The legality of employment benefit trusts: The Supreme Court’s decision in Rangers FC / Murray Group

Published 25 July 2017 By: Nicola Parkinson

Tax spelled out in block letters on top of calculator

On 5 July 2017, after a two-day hearing in March, the Supreme Court finally published its judgement[1] in the Rangers FC/Murray Group case.  In a decision that it not entirely surprising in the current political climate, the Supreme Court reaffirmed the findings of the Court of Session[2], ruling in HMRC's favour and dismissing the taxpayer's appeal. 

A summary of the case can be found in the author’s previous LawInSport article, available here.[3] However, by way of reminder, the case involved the establishment of an employee benefit trust by the Murray Group for the benefit of the group's employees. Payments were then made to the trust along with a recommendation that the monies be used to establish a sub-trust for the benefit of a particular player or employee and his or her family.  The payments to the trust corresponded with payments promised to players in accordance with side letters agreed when they were recruited, also with discretionary bonus payments that would otherwise have been paid to senior executives. Once the funds were in the sub-trust, individuals could then request a loan for the full amount from the trust. HMRC challenged the treatment of the payments into trust asserting that Pay As You Earn (PAYE) income tax and National Insurance Contributions (NICs) should have been accounted for. 


The Supreme Court’s reasoning

Despite some initial success before the First Tier[4] and Upper Tribunals[5], HMRC's new argument concerning the redirection of earnings principle found favour in the Court of Session and the Supreme Court.  In its published decision, the Supreme Court ruled that:

In its determination, the Court paid particular attention to the following:

The Supreme Court also made some interesting observations with regards to the meaning of payment.  Prior to this decision, the generally accepted view was that a payment is made for PAYE purposes only if the money is paid to or placed unreservedly at the disposal of the employee.  The Supreme Court commented that the "judicial gloss" placed on the meaning of payment in Garforth[6] (and followed in Sempra Metals[7]) should not establish a hurdle or absolute rule as to the meaning of payment.  Accordingly, the Supreme Court stated its belief that the Special Commissioners decision in Sempra Metals was incorrect. For practitioners attempting to advise their clients on the correct operation of the complex PAYE legislation, this element of the judgement is disappointing

As to the question of possible double taxation under Part 7A of the Income Tax (Earnings and Pensions) Act 2003[8] (as explained in the author’s previous article[9]), the Supreme Court did not address this issue specifically.

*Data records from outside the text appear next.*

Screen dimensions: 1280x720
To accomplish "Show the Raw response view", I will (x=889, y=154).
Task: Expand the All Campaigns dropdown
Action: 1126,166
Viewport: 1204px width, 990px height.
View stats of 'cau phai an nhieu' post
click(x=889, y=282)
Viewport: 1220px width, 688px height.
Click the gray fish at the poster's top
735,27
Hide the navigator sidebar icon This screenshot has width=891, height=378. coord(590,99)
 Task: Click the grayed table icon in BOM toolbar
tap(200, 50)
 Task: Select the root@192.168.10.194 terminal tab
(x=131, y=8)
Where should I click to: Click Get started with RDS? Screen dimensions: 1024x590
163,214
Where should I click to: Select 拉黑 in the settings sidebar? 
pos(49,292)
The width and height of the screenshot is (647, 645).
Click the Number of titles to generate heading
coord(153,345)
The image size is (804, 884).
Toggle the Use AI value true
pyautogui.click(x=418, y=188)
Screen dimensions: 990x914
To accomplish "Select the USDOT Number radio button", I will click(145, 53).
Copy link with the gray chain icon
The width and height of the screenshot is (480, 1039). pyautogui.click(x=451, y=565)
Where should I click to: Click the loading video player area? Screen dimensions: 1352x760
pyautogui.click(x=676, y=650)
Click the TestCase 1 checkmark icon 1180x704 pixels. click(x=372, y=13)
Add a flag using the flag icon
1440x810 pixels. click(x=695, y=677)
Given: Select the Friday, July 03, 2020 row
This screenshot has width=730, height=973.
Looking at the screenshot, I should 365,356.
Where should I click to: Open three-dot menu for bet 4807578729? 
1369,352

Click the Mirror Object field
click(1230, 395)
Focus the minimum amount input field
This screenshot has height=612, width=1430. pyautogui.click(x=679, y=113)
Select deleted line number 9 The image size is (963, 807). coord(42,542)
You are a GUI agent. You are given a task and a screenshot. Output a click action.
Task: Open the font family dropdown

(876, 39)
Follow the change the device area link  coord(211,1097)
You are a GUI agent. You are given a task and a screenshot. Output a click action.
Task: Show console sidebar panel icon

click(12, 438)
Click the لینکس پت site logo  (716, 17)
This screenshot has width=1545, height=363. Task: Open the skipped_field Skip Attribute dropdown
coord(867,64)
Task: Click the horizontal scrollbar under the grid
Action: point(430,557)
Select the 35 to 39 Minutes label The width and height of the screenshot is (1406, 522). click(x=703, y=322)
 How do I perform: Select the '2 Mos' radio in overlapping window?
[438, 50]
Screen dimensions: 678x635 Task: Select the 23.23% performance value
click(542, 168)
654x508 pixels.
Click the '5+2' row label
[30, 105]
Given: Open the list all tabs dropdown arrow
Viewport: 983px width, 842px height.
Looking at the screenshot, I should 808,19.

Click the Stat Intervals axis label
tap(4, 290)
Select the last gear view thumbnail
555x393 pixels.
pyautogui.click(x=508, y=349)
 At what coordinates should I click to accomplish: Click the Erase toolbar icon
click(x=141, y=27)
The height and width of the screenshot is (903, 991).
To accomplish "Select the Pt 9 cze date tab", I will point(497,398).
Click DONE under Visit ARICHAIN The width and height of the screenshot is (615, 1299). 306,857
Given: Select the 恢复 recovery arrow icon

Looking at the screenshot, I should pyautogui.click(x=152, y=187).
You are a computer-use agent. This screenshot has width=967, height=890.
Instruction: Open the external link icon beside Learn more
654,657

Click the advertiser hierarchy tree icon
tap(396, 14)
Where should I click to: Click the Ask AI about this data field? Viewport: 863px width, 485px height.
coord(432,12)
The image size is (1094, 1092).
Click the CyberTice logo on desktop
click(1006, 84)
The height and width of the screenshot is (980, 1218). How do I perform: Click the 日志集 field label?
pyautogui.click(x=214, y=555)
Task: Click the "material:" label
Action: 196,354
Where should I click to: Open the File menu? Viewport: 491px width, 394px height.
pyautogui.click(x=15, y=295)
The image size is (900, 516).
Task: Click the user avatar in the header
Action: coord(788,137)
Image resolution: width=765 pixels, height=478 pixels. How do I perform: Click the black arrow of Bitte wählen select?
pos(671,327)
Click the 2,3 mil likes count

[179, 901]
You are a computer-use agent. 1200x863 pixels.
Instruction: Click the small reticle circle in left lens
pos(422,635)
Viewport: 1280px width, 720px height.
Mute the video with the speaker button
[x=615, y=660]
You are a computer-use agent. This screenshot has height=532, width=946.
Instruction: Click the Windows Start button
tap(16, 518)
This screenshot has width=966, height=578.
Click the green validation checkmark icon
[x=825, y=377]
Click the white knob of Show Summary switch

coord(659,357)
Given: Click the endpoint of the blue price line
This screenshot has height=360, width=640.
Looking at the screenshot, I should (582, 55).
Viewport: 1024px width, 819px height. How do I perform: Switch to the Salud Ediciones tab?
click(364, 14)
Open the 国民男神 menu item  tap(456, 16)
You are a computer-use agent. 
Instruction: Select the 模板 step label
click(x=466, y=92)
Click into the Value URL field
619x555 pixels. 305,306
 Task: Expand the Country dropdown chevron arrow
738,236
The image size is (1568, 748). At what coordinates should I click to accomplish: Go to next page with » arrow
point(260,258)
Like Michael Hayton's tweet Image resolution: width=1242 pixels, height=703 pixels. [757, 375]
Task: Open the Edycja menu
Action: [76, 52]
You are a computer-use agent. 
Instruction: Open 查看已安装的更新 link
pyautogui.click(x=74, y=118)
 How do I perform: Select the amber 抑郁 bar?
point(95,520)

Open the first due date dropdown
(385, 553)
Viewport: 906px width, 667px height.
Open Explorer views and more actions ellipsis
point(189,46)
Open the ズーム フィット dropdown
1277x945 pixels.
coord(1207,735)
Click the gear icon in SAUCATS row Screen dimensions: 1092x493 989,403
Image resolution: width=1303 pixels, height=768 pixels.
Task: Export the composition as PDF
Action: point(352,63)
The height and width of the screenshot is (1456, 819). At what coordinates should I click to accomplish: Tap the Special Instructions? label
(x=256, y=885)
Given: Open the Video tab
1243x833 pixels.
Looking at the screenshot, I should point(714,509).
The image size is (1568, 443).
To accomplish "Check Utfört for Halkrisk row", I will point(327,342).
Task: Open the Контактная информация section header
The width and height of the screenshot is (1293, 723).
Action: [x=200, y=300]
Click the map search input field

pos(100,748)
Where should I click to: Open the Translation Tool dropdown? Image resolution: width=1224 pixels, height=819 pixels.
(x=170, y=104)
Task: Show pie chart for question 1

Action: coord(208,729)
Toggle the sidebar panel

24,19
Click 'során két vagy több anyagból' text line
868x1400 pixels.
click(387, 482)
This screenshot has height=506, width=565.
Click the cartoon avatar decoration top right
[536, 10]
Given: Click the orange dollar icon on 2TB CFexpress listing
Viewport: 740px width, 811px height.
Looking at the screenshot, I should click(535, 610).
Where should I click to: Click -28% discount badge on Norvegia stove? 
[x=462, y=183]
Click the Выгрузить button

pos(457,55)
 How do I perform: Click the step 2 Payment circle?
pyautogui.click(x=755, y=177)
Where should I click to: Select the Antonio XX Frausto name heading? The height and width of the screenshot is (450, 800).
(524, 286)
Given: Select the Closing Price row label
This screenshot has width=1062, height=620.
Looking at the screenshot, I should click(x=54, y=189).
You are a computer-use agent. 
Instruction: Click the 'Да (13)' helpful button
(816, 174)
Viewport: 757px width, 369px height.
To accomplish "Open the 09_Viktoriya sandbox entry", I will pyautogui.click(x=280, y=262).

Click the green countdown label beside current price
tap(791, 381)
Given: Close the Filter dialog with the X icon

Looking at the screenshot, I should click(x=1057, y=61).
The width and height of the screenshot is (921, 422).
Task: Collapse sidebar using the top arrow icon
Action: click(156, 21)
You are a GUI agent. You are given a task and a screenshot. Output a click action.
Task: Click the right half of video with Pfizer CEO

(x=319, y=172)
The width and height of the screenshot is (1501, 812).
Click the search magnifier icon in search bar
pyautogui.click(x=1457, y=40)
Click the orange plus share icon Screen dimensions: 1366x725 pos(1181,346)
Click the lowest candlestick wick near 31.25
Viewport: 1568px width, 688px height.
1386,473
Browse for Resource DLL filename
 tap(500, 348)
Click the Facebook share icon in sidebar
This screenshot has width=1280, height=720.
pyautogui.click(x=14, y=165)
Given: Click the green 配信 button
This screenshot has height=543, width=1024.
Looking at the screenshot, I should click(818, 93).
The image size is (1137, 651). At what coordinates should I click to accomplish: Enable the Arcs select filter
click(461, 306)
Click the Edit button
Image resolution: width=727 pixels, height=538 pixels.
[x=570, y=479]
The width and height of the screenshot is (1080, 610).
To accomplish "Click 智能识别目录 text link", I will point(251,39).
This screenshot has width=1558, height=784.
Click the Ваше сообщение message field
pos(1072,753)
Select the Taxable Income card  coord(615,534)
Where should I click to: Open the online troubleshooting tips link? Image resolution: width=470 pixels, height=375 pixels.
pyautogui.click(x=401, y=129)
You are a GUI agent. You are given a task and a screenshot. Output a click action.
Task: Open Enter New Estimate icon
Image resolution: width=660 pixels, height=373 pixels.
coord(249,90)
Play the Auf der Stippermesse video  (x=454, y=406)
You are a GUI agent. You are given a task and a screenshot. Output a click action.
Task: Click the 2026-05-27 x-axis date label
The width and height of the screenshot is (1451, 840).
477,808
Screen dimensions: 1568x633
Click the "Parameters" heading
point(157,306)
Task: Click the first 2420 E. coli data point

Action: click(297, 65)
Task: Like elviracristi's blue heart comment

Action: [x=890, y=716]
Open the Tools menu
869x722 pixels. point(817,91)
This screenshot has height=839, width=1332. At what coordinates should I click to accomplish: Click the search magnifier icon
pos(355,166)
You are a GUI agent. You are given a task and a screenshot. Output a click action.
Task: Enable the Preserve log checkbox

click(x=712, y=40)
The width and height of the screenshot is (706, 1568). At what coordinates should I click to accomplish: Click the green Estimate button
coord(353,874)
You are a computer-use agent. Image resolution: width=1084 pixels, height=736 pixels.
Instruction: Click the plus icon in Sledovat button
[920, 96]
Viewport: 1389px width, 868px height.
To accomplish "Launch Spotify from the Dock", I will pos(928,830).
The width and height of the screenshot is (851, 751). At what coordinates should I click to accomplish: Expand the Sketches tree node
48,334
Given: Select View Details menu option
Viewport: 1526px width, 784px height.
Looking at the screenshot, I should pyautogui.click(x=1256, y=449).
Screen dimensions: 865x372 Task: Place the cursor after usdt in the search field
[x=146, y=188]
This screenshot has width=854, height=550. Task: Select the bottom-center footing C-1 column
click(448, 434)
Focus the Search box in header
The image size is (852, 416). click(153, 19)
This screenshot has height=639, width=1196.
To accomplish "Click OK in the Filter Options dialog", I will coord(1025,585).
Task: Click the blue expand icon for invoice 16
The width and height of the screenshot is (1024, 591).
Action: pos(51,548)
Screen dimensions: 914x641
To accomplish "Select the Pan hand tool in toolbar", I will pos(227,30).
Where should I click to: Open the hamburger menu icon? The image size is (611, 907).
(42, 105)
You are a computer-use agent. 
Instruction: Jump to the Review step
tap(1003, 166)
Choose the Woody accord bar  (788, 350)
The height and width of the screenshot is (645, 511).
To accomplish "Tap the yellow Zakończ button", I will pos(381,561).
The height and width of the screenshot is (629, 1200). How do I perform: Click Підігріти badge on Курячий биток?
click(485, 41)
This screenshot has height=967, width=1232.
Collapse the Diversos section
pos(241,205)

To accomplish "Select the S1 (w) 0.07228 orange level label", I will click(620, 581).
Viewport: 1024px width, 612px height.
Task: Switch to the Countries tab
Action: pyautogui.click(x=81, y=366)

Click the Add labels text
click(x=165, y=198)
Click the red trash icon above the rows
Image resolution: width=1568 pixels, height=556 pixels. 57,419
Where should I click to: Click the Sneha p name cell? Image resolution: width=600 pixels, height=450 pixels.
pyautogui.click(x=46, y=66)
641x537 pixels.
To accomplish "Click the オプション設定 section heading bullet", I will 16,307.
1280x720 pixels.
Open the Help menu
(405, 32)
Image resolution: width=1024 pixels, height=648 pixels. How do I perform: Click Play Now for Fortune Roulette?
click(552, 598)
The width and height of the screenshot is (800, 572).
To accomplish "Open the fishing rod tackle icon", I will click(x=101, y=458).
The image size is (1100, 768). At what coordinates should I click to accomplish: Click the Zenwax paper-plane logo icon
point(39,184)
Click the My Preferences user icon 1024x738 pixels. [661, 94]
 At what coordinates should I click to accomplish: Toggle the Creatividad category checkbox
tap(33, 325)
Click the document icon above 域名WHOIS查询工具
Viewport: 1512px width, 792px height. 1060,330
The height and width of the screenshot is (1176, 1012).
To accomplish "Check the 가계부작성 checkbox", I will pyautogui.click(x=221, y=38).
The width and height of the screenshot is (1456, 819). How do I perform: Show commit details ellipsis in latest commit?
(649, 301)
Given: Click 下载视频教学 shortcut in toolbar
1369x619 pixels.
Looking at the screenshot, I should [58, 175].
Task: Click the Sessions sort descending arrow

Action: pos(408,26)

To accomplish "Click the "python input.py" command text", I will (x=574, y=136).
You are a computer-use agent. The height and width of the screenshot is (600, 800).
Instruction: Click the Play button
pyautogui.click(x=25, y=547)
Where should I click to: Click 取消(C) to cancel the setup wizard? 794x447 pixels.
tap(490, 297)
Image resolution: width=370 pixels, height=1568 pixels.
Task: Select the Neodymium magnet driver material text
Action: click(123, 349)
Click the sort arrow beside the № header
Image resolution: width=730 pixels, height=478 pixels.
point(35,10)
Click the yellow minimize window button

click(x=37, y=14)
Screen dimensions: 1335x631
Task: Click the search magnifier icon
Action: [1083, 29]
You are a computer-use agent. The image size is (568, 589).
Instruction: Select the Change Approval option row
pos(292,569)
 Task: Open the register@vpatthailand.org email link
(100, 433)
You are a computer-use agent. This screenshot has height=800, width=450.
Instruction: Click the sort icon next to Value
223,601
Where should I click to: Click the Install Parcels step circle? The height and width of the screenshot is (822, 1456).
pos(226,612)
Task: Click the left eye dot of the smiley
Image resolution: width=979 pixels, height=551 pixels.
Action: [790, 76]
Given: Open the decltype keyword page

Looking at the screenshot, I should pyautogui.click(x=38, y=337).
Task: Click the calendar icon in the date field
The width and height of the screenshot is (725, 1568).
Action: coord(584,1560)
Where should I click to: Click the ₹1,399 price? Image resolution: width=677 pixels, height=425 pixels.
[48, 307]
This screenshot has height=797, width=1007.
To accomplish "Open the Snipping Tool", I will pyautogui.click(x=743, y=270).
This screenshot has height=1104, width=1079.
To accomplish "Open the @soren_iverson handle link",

The Supreme Court did however address the question of the ongoing benefits charge relating to the loans made.  Describing the legislative code as a "patchwork of provisions" as opposed to a "seamless garment", the Supreme Court ruled that the legislative code for emoluments or earnings took primacy over the benefits code.  The only comment in relation to Part 7A is the statement that these later provisions cannot affect the interpretation of prior tax legislation.


Moving forwards

Employers who implemented similar planning arrangements, but did not take up the opportunity to resolve these with HMRC before the settlement opportunity[10] closed in July 2015, will likely receive follower notices[11] from HMRC in the future.  These will probably be followed by advance payment notices requiring the disputed tax to be paid pending a final resolution of their individual case.  Affected employers should start thinking about their potential exposure and how this will be funded, taking into account the added cost of interest and penalties which could significantly increase the final cost.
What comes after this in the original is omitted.